Bayreuth: Sommertheater 2023 in der Festspielstadt bedeutet Abschied aus der DEL 2
Hoch gehandelt in die Saison gestartet, am Ende mit einem Starensemble Tabellenletzter und erneut vom Abstiegsgespenst geprügelt und dennoch einmal mehr dem sportlichem Worst-Case-Szenario entronnen – um Fan der Bayreuth Tigers zu sein, muss man schon etwas masochistisch veranlagt sein. Am Ende war erstmal sportlich alles gut, doch weil zum Masochismus auch noch etwas Sadismus gehört, ging es für die Planung der neuen Saison dann erst richtig los: Lizenzverweigerung durch die Ligenleitung, der Kampf um den Verbleib durch die Hintertür auf gerichtlichem Weg und nebenbei Antrag auf Lizensierung in der Oberliga.

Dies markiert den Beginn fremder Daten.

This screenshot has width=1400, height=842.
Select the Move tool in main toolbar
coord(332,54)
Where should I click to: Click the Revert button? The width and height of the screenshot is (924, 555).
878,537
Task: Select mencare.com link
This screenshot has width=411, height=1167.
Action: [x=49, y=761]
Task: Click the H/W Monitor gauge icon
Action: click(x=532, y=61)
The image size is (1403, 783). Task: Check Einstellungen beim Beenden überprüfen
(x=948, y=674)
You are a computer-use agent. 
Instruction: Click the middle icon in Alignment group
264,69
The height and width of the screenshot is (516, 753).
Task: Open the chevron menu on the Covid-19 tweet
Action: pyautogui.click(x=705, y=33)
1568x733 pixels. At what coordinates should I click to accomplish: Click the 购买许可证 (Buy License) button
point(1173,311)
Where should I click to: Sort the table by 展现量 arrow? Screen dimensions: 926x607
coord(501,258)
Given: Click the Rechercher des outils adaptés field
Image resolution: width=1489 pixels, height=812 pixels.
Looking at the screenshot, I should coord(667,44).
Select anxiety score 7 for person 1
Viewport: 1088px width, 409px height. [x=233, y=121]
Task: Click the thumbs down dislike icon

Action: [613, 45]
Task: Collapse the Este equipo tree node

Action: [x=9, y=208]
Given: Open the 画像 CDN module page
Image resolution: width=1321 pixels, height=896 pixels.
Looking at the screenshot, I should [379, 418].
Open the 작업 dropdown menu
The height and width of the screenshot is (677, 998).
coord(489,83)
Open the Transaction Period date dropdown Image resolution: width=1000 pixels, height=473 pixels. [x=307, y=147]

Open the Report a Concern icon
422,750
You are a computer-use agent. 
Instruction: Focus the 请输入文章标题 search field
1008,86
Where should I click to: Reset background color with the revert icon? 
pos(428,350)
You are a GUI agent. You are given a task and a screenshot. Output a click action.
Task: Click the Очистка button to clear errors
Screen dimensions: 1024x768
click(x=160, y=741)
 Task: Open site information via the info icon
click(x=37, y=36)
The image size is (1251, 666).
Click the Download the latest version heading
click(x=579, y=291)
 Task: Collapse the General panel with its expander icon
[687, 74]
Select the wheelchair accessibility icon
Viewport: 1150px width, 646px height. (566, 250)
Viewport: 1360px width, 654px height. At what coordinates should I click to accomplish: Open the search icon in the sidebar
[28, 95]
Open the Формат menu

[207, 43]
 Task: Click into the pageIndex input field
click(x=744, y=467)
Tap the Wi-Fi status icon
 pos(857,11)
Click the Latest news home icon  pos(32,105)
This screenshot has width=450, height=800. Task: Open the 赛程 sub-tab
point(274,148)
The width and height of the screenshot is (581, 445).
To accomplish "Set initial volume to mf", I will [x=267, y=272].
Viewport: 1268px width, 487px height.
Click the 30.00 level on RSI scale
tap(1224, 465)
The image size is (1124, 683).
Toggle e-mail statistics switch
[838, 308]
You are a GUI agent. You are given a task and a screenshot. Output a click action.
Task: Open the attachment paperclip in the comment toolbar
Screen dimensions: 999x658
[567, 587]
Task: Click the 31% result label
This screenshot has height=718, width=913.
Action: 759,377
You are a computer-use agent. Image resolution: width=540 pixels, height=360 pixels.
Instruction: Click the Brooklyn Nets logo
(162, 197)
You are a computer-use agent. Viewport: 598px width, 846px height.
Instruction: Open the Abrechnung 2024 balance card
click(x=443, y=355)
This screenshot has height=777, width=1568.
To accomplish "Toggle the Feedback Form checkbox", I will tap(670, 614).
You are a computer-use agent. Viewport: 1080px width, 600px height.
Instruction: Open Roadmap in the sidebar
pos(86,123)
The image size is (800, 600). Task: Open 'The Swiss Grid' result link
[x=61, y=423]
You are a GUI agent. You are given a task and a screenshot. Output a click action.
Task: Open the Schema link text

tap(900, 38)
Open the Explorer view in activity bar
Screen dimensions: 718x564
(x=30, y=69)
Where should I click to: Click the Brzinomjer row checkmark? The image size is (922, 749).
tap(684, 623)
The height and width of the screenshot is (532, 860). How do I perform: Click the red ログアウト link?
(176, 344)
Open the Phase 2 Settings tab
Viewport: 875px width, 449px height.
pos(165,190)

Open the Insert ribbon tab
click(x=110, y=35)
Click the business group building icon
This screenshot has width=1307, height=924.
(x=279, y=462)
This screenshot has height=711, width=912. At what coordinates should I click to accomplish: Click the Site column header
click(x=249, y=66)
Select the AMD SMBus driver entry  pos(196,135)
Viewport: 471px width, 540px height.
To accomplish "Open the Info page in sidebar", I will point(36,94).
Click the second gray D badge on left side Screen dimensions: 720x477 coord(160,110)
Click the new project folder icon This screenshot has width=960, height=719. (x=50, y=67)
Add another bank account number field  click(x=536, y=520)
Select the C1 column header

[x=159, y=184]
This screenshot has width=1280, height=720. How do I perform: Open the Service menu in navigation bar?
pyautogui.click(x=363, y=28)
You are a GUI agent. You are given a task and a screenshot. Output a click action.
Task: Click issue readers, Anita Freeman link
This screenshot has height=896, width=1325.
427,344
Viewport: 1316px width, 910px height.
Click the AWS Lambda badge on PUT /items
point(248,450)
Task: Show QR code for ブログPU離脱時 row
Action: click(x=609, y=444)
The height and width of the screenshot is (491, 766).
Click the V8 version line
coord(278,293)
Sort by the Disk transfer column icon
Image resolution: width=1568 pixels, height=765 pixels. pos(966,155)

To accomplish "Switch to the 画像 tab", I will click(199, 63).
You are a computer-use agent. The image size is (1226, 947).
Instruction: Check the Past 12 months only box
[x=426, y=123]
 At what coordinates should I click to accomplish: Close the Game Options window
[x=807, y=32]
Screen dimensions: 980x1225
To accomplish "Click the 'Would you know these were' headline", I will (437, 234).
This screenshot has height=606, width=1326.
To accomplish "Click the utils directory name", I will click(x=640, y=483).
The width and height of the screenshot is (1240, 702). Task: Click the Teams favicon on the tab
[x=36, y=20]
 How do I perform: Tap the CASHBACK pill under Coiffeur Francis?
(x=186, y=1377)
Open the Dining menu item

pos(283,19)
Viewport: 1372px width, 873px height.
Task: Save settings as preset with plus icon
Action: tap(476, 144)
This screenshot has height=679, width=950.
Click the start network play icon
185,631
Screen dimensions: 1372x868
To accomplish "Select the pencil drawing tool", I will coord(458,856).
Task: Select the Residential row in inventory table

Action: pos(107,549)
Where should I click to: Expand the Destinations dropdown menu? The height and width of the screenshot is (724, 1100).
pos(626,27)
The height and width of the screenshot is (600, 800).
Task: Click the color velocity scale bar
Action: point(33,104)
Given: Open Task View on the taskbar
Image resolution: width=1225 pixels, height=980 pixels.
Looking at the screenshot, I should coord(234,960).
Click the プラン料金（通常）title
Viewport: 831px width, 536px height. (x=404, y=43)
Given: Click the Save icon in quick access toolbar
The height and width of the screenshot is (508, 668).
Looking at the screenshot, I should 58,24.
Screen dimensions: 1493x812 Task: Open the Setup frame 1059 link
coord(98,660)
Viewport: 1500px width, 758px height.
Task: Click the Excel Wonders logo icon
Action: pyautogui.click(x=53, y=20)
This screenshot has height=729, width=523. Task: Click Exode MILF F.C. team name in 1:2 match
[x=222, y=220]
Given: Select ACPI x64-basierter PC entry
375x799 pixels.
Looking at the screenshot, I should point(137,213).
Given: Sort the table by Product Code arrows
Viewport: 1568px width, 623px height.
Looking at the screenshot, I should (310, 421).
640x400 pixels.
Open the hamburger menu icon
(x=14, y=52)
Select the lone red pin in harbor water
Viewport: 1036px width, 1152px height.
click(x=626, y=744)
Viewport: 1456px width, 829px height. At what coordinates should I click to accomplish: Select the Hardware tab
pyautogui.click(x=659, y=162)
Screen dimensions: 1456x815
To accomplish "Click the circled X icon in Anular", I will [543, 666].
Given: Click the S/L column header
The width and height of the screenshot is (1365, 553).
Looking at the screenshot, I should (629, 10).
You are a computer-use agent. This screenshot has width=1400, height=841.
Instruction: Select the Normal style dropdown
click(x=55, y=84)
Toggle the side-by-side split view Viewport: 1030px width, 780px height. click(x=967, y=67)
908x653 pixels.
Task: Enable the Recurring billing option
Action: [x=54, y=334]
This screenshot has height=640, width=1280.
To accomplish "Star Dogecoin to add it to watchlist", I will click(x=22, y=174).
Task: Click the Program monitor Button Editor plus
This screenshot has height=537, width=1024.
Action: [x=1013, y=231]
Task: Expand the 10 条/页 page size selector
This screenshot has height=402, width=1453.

Am Ende zogen die Verantwortlichen die Klage zurück, was auch den Wegfall des westsächsisch-fränkischen Derbys bedeutet.
Damit startet die Liga wie gewohnt mit 14 Teams und regulärem Modus und es wird am Ende der Saison ein Absteiger ausgespielt. Den Bayreuth Tigers und deren Fans wünschen wir an dieser Stelle alles Gute in der Oberliga und hoffentlich baldige Rückkehr.